§ **提供テキスト**

######

育児休業給付金がもらえる期間はいつからいつまで? 育休を延長してももらえるの?
育児休業給付金がもらえる期間は原則として子供が1歳になるまでとなっています。ただし、子供が認可保育園に子供が入園できないなどの理由で育休を延長する場合、引き続き育児休業給付金を受け取ることができます。育児休業給付金の期間延長が認められるケースは下記になります。
- 認可保育所の入所待ちがある場合
- 配偶者の死亡や怪我、病気などで養育が困難な場合
- 婚姻の解消などにより配偶者が子供と同居しない場合
- 6週間以内に出産する予定または、産後8週間を経過しないとき
育児休業給付金はいつ、どこで申請するの? いつ支給されるの?
育児休業給付金の申請は会社が代行することが多い
育児休業給付金の申請は本人に代わって会社が申請するのが一般的です。会社が育児休業給付金を申請する場合、最初の2ヶ月の育休期間が過ぎてから育児休業給付金の支給申請を行います。ただ、忙しくて育児休業給付金の申請手続きが遅れたり、忘れていたりということも稀にあります。

######

§ **目的 A**
育児休業給付金に関するテキストによると、給付金がもらえる期間は原則としていつまでか。
§ **目的 B**
育児休業給付金に関するテキストから、"育児休業給付金がもらえる期間はいつからいつまで? 育休を延長してももらえるの?"を含む語句で始まり"りということも稀にあります。"で終わる部分を原文どおりに返してください。
§ **目的 C**
育児休業給付金に関するテキストに挙げられている、給付金の期間延長が認められるケースをすべて列挙せよ。

§ **データセット項目**

######

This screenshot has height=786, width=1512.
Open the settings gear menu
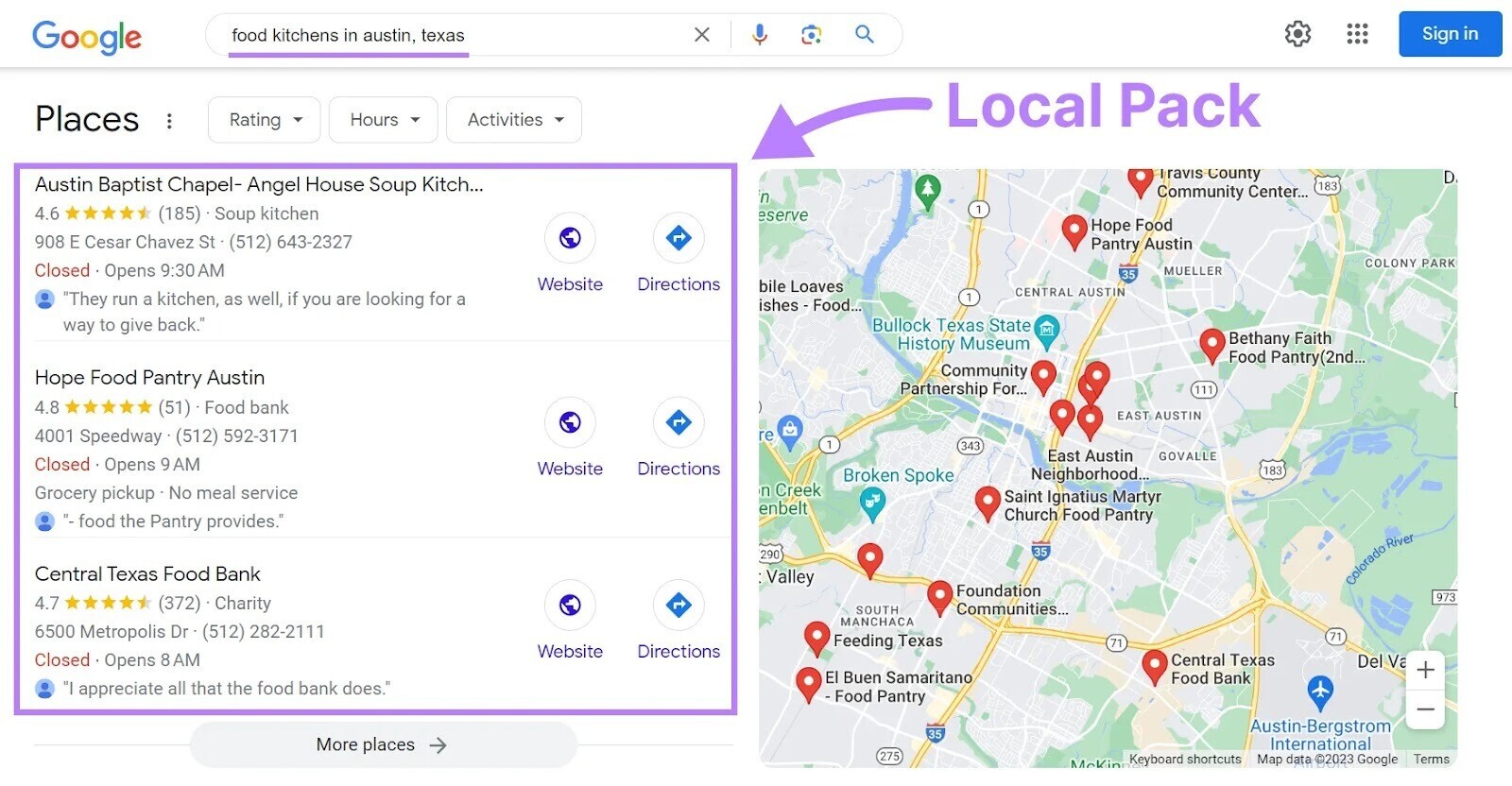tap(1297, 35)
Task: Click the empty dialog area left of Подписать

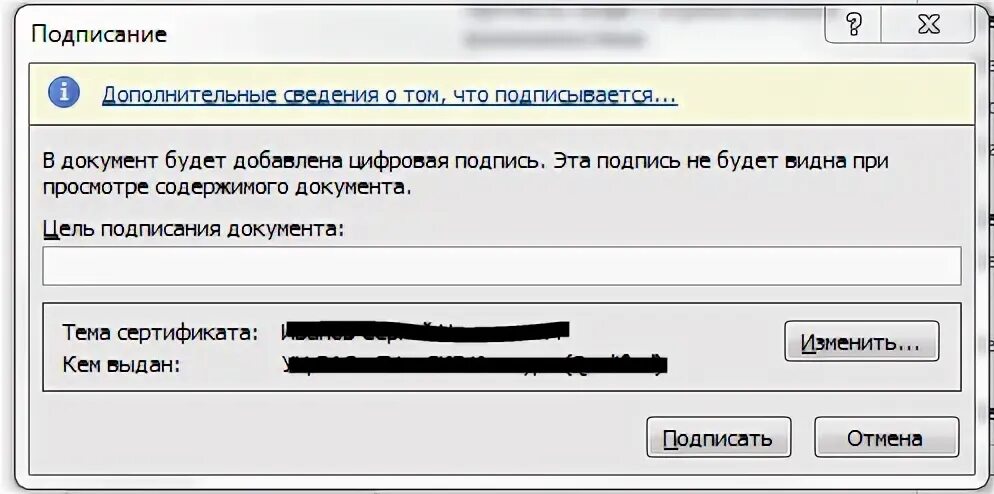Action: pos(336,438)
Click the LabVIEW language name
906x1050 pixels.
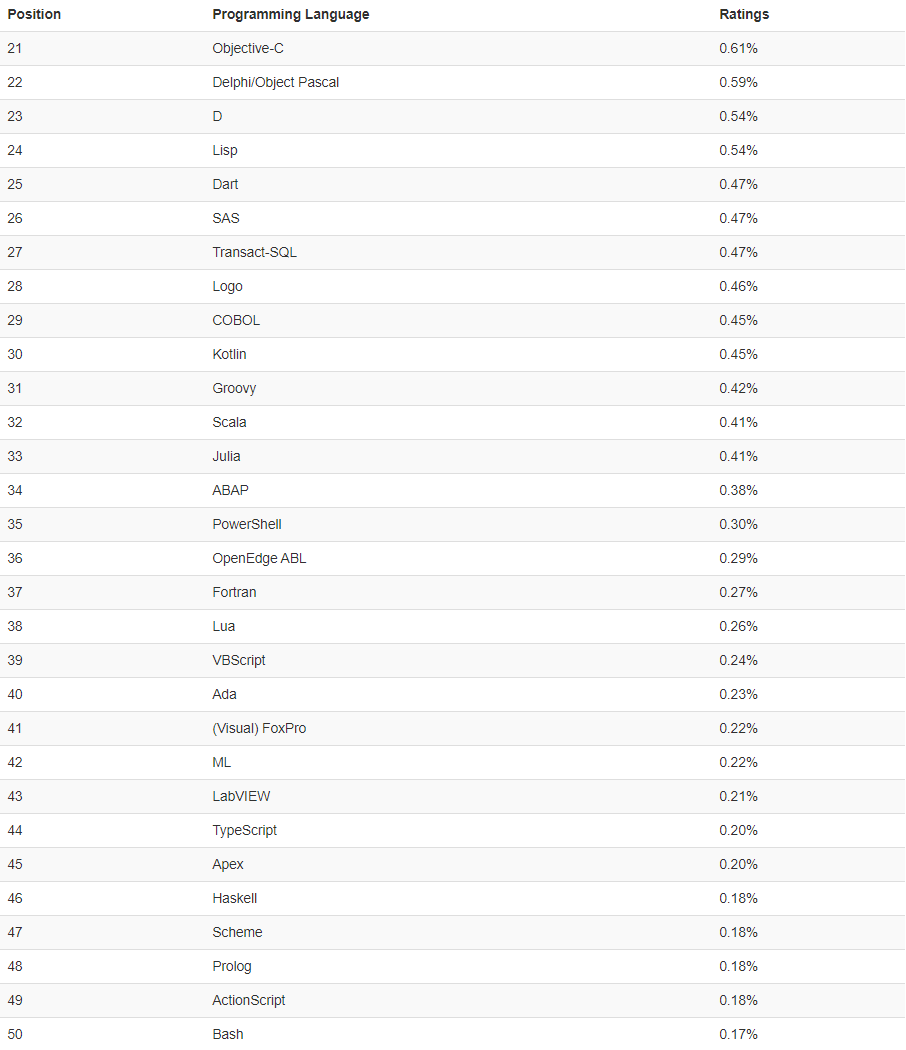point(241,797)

######

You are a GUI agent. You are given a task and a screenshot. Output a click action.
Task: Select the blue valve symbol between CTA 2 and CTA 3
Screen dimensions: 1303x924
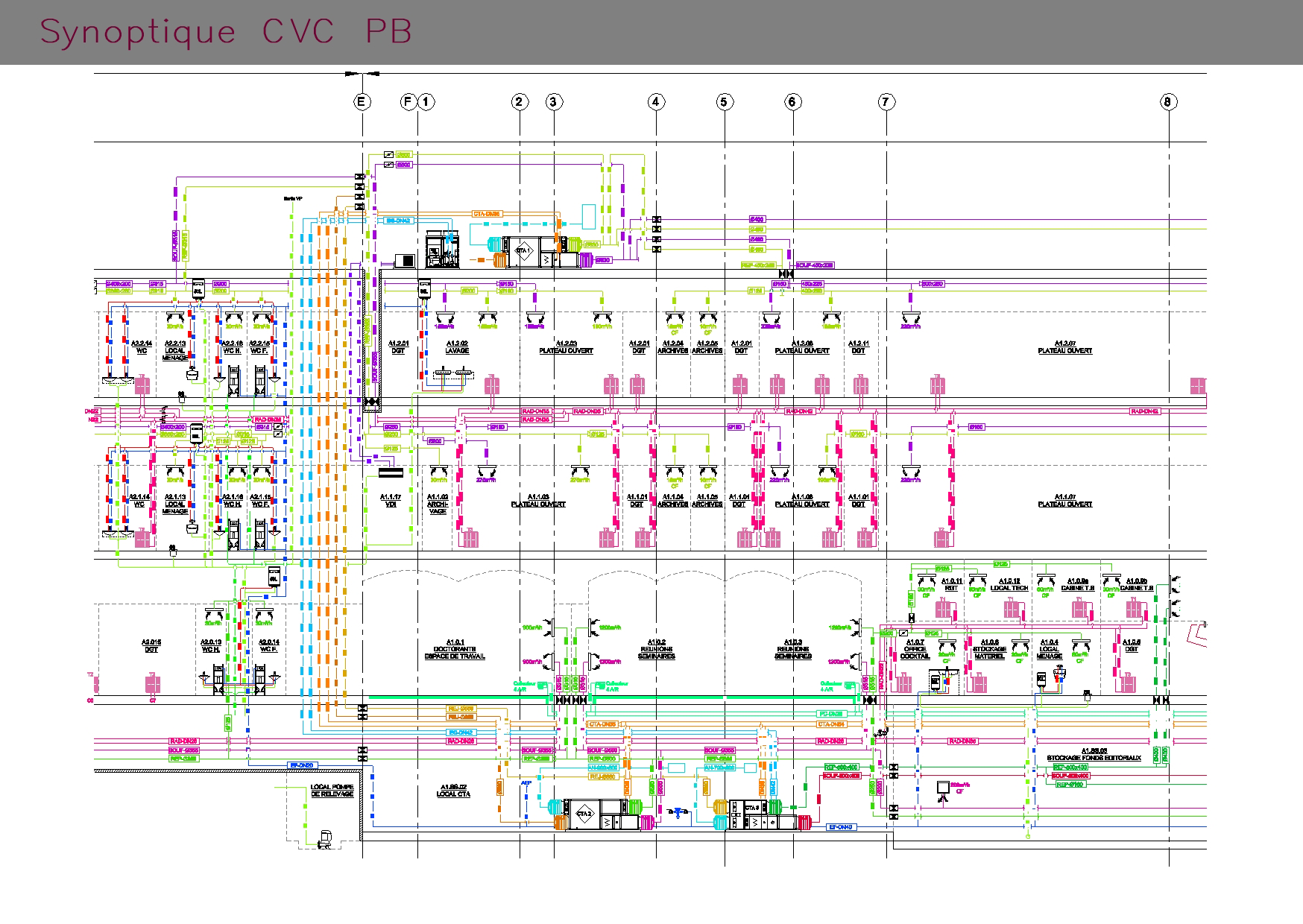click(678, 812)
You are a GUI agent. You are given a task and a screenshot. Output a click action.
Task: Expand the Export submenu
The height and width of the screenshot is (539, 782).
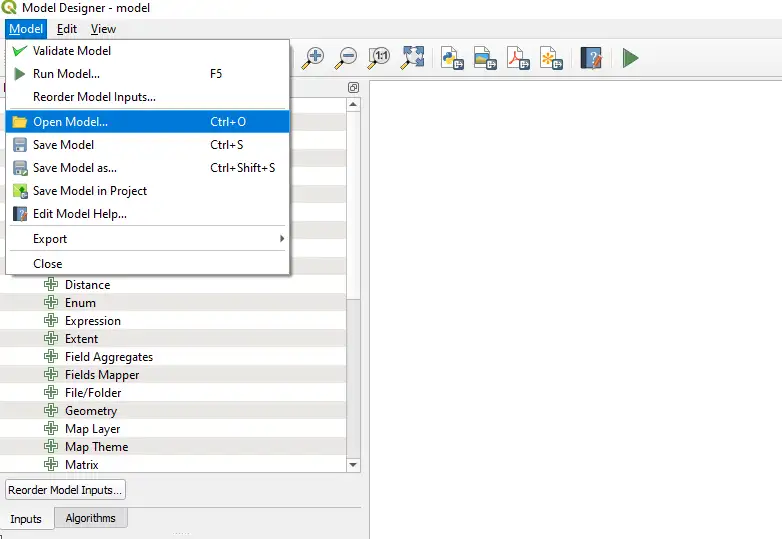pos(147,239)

######

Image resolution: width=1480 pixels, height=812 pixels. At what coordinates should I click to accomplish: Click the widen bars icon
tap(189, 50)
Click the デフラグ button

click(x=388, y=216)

######

§ **完全な出力 A**
子供が1歳になるまで。

§ **完全な出力 B**
育児休業給付金がもらえる期間はいつからいつまで? 育休を延長してももらえるの?
育児休業給付金がもらえる期間は原則として子供が1歳になるまでとなっています。ただし、子供が認可保育園に子供が入園できないなどの理由で育休を延長する場合、引き続き育児休業給付金を受け取ることができます。育児休業給付金の期間延長が認められるケースは下記になります。
- 認可保育所の入所待ちがある場合
- 配偶者の死亡や怪我、病気などで養育が困難な場合
- 婚姻の解消などにより配偶者が子供と同居しない場合
- 6週間以内に出産する予定または、産後8週間を経過しないとき
育児休業給付金はいつ、どこで申請するの? いつ支給されるの?
育児休業給付金の申請は会社が代行することが多い
育児休業給付金の申請は本人に代わって会社が申請するのが一般的です。会社が育児休業給付金を申請する場合、最初の2ヶ月の育休期間が過ぎてから育児休業給付金の支給申請を行います。ただ、忙しくて育児休業給付金の申請手続きが遅れたり、忘れていたりということも稀にあります。

§ **完全な出力 C**
- 認可保育所の入所待ちがある場合
- 配偶者の死亡や怪我、病気などで養育が困難な場合
- 婚姻の解消などにより配偶者が子供と同居しない場合
- 6週間以内に出産する予定または、産後8週間を経過しないとき